▸ Collected data
--

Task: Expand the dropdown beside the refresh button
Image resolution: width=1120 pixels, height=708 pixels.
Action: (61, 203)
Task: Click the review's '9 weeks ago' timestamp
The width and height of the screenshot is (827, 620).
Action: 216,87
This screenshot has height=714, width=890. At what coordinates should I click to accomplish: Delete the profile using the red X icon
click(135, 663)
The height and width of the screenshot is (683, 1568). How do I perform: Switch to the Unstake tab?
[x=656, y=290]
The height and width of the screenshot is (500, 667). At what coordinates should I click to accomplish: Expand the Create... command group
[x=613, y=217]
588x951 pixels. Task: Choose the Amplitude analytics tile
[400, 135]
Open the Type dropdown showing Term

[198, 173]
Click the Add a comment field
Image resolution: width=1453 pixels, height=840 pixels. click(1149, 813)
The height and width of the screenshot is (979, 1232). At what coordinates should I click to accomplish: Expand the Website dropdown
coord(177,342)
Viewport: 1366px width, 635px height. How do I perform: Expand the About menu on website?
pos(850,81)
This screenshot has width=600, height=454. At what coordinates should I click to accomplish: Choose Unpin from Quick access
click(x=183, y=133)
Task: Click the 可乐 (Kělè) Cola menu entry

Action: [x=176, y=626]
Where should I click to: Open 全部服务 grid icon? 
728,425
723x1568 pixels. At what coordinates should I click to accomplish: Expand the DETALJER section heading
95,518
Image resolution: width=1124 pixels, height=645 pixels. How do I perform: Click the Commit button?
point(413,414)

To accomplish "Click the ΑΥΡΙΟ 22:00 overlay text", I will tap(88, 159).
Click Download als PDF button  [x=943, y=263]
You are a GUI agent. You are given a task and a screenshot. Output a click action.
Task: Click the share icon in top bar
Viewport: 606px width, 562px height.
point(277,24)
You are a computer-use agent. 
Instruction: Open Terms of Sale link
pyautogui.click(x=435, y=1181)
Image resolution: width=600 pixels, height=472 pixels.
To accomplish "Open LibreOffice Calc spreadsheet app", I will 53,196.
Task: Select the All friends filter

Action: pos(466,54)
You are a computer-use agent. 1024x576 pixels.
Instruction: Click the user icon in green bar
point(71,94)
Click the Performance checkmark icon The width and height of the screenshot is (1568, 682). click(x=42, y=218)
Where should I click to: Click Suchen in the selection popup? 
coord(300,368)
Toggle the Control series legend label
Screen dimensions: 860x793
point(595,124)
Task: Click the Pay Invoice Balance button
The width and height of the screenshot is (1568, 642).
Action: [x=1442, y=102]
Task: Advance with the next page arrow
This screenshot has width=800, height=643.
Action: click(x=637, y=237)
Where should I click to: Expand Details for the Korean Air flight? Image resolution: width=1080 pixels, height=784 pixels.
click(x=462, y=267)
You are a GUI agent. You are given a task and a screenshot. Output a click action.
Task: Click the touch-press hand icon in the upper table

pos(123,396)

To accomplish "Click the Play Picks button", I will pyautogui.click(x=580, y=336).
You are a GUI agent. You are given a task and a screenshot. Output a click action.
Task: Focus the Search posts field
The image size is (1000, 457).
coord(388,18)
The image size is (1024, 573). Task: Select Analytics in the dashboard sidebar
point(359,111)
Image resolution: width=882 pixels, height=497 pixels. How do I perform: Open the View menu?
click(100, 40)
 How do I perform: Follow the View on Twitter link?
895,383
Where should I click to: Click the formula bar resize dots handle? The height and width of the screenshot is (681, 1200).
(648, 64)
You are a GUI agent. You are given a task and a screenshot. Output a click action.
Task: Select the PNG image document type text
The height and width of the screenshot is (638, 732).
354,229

--

▸ Problem description
Only the lines from the one containing "You are a computer-use agent. 1024x576" through the final line of the data belong in the answer, repeated exactly.

▸ Completed exercise
You are a computer-use agent. 1024x576 pixels.
Instruction: Click the user icon in green bar
point(71,94)
Click the Performance checkmark icon The width and height of the screenshot is (1568, 682). click(x=42, y=218)
Where should I click to: Click Suchen in the selection popup? 
coord(300,368)
Toggle the Control series legend label
Screen dimensions: 860x793
point(595,124)
Task: Click the Pay Invoice Balance button
The width and height of the screenshot is (1568, 642).
Action: [x=1442, y=102]
Task: Advance with the next page arrow
This screenshot has width=800, height=643.
Action: click(x=637, y=237)
Where should I click to: Expand Details for the Korean Air flight? Image resolution: width=1080 pixels, height=784 pixels.
click(x=462, y=267)
You are a GUI agent. You are given a task and a screenshot. Output a click action.
Task: Click the touch-press hand icon in the upper table

pos(123,396)

To accomplish "Click the Play Picks button", I will pyautogui.click(x=580, y=336).
You are a GUI agent. You are given a task and a screenshot. Output a click action.
Task: Focus the Search posts field
The image size is (1000, 457).
coord(388,18)
The image size is (1024, 573). Task: Select Analytics in the dashboard sidebar
point(359,111)
Image resolution: width=882 pixels, height=497 pixels. How do I perform: Open the View menu?
click(100, 40)
 How do I perform: Follow the View on Twitter link?
895,383
Where should I click to: Click the formula bar resize dots handle? The height and width of the screenshot is (681, 1200).
(648, 64)
You are a GUI agent. You are given a task and a screenshot. Output a click action.
Task: Select the PNG image document type text
The height and width of the screenshot is (638, 732).
354,229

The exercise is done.